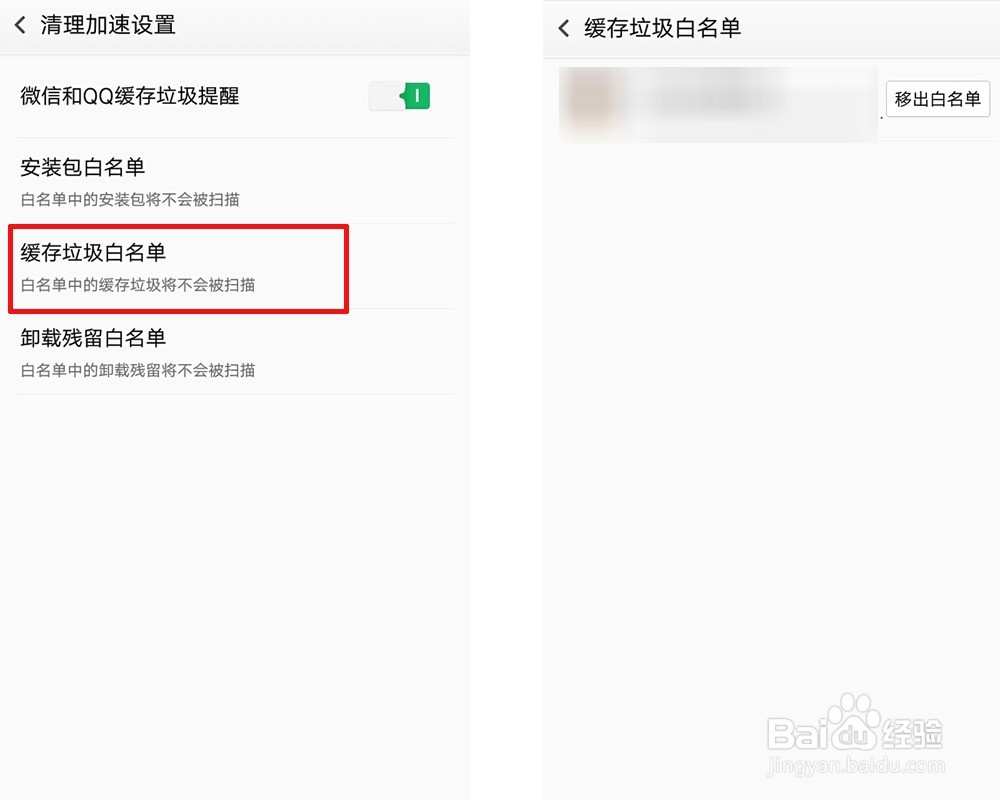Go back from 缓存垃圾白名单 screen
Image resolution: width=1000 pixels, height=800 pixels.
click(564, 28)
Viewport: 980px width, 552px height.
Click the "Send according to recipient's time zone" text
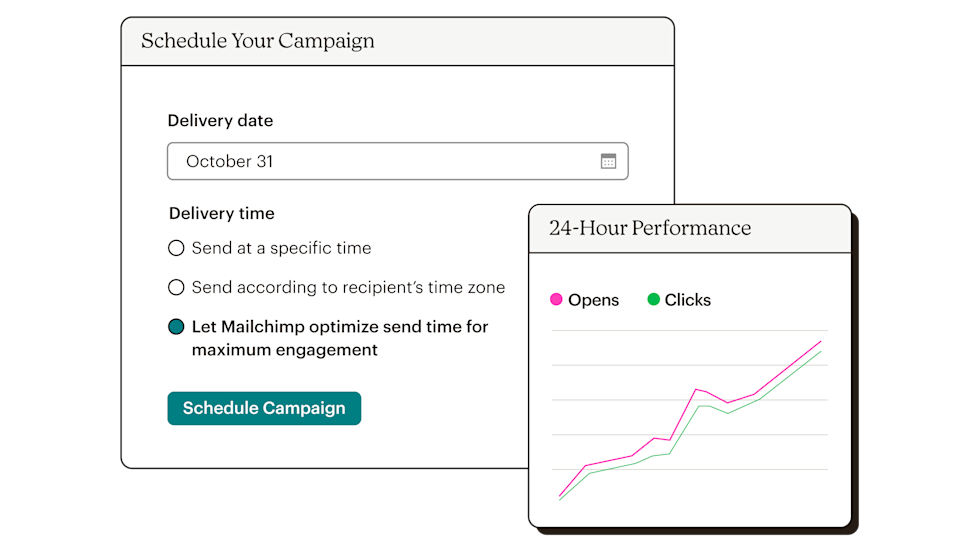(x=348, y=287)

+ + +

Task description:
Beginning with the line that contains "Viewport: 980px width, 552px height.", write out every line through the last one in the records, exactly and without pictures.

Solution to this exercise:
Viewport: 980px width, 552px height.
Click the "Send according to recipient's time zone" text
(x=348, y=287)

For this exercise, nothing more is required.